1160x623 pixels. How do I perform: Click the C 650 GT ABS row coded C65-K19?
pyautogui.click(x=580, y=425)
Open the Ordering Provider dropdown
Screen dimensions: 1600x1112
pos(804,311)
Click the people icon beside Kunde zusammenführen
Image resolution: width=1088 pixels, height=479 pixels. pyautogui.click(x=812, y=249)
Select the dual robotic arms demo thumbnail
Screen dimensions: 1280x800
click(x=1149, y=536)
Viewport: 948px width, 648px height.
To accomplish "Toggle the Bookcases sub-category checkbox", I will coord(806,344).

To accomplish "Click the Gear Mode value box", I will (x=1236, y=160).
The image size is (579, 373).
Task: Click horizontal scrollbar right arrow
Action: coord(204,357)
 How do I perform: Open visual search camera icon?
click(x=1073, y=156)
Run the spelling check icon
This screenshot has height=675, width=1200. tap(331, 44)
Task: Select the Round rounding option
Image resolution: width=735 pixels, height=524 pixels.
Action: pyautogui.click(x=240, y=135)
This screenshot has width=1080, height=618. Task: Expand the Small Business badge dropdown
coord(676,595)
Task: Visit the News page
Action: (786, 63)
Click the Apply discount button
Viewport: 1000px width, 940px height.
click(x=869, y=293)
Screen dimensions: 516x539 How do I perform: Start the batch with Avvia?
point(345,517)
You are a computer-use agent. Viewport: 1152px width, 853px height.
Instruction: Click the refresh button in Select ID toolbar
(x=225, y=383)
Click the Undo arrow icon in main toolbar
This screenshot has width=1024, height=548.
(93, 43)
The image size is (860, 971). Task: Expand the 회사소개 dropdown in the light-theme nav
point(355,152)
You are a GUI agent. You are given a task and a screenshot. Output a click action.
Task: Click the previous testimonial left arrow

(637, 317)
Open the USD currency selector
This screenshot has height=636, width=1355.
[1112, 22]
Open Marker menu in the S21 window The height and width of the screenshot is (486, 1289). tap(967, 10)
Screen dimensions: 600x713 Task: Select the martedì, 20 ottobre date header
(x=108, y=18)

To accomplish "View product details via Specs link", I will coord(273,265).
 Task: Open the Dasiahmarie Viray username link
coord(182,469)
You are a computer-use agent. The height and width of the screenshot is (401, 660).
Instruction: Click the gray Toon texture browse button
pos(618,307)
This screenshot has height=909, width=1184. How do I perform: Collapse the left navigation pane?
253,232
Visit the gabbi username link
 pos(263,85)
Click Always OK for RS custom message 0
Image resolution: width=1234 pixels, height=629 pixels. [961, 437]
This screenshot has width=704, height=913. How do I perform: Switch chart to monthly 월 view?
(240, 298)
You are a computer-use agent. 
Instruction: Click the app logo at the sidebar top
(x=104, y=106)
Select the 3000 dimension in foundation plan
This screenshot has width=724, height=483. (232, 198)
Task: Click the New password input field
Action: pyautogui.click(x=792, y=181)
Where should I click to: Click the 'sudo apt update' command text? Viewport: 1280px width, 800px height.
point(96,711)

The task —
Locate the word "agent" in the records and collect each line it appears in.

Response to this exercise —
You are a computer-use agent. Viewport: 1152px width, 853px height.
You are a GUI agent. You are given a task and a screenshot. Output a click action.
You are a computer-use agent. The height and width of the screenshot is (401, 660).
You are a computer-use agent. 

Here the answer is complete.